Michigan's new diversity and inclusion director receives $130,800 salary
The Michigan Department of Education (MDE) is paying Rane Garcia above the top end of the posted salary range ($88,807-$129,506 per year) for the new position.
The Michigan Department of Education (MDE) is paying Rane Garcia $130,801 per year for a new position to lead the agency's diversity, equity, and inclusion (DEI) initiative.
MDE reported Garcia's salary in response to a Freedom of Information Act request by The Center Square.
in her new position, Garcia "will be responsible for developing and supporting internal and external efforts and strategies that foster greater fairness and inclusion in the state's public schools."
The job posting salary range was between $88,807 and $129,506.
The state justified her salary on the range's high end, citing her decades of experience as an educator in multiple leadership roles, states, districts, and her support of marginalized students.
Garcia served as superintendent for the Muskegon Heights Public School Academy System since 2016, according to her LinkedIn profile. Garcia beat out 136 candidates for the position, five of whom reached the interview stage.
In June 2020, the State Board of Education resolved to "stand against any and all acts of racism, disrespect, violence, and inequitable treatment of any person," and cited the death of George Floyd in police custody.
The board's "anti-racism" initiative is expected to create an "Anti-Racism Steering Committee." MDE will execute a four-pronged approach of harnessing diverse student and educator groups to continually review and revise "curriculum, resources, training, policies, practices, and structures for inclusivity, equity, and help eradicate racism."
MDE employees will have to cultivate their "critical consciousness," receive implicit bias training, and facilitate "safe spaces" learning sessions for employees to converse about bias.
The hiring follows Democratic Gov. Gretchen Whitmer signing a landmark $17 billion education package but line-item vetoing $155 million for struggling K-5 students who couldn't read. The new "anti-racism" initiative will be included in boosted spending that isn't necessarily aimed to recover learning loss after a year during which some students never saw the inside of a classroom, according to Great Lakes Education Project (GLEP) Executive Director Beth DeShone.

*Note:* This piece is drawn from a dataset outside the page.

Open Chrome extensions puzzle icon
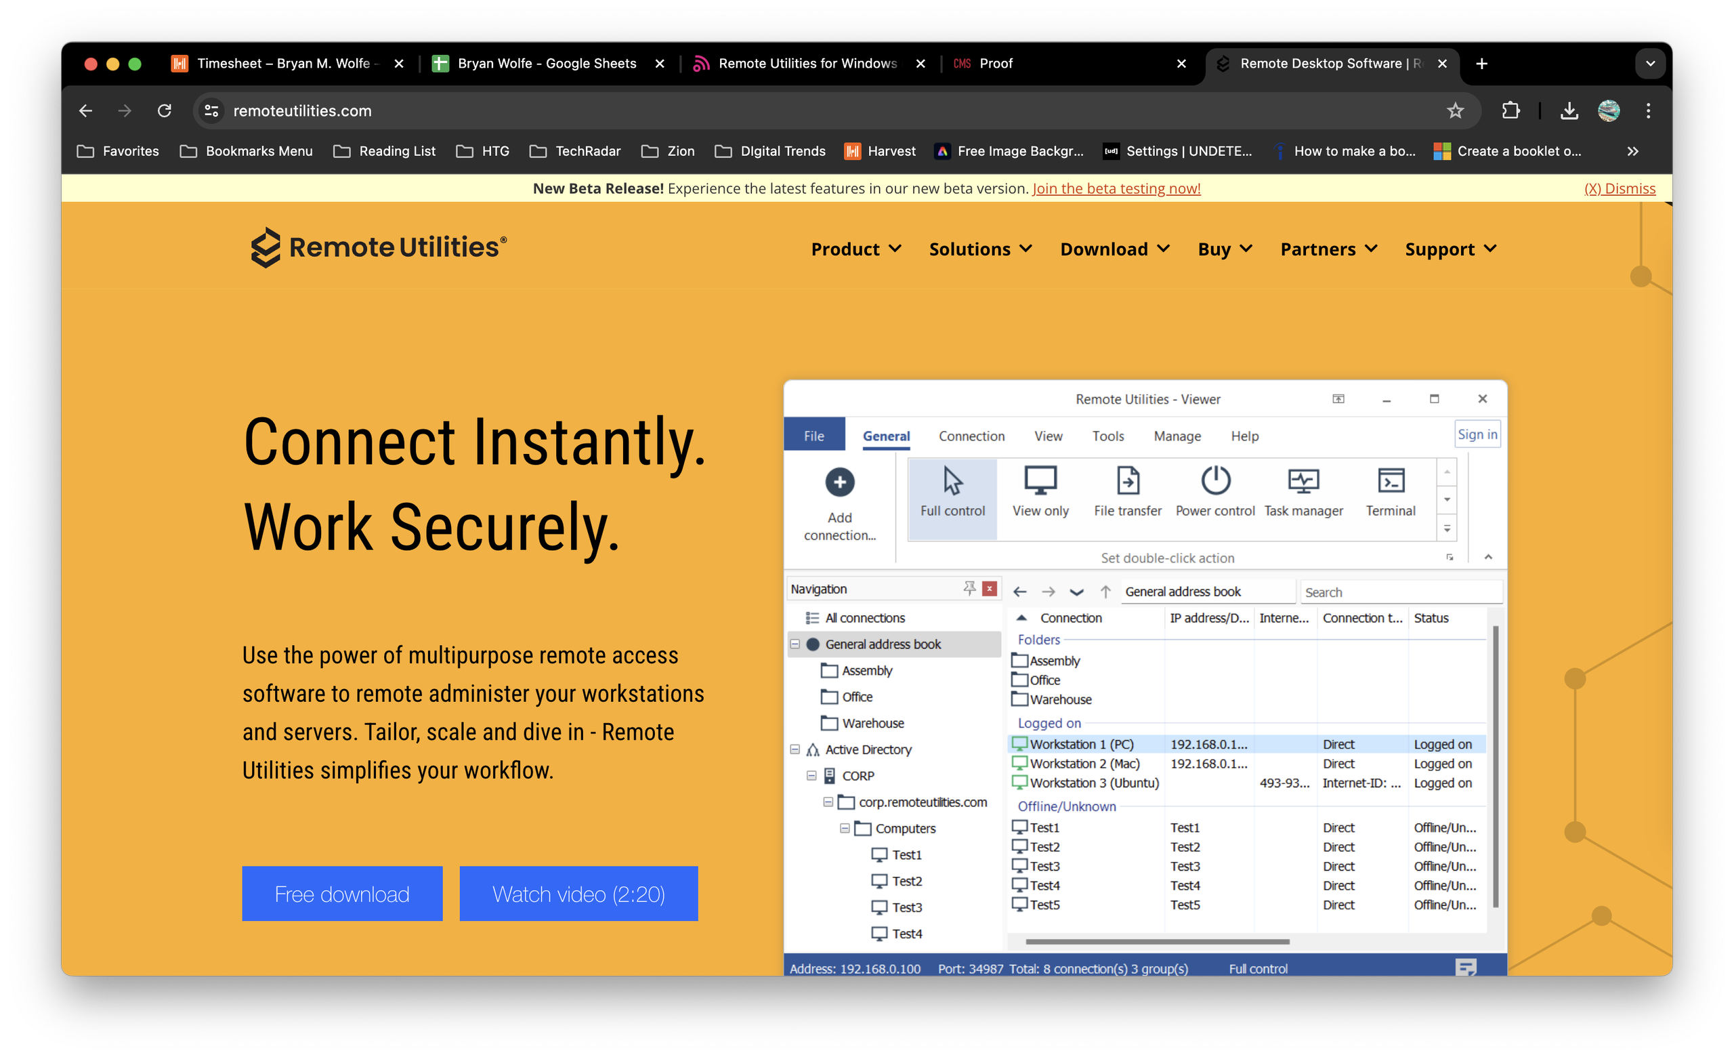1734x1057 pixels. point(1510,110)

"It is unfortunate that the Michigan Department of Education is adding to the education bureaucracy with a new position solely focused on the political topic of Critical Race Theory," DeShone wrote in an email to The Center Square.
"What Dr. Rice and the Department ought to spend their money and time on," she continued, "is directing resources to students and teachers that were academically and emotionally devastated during pandemic learning; those students that are struggling to read and do math; those students that were impacted by the decision of Governor Whitmer and school bureaucrats to lockdown schools for the last school year. Every Michigan student deserves the attention and support they need to help with their learning loss."
A new McKinsey report quantifies possible learning loss inflicted in just one year, and predicts that without "immediate and sustained interventions" the lost learning could slash average lifetime earnings by $49,000 to $61,000.
McKinsey notes that "students who move on to the next grade unprepared are missing key building blocks of knowledge that are necessary for success" and "students who repeat a year are much less likely to complete high school."
The analysis estimates the pandemic left K–12 students with significant learning loss, leaving students on average five months behind in math and four months behind in reading.
"High schoolers have become more likely to drop out of school, and high school seniors, especially those from low-income families, are less likely to go on to postsecondary education," McKinsey reported.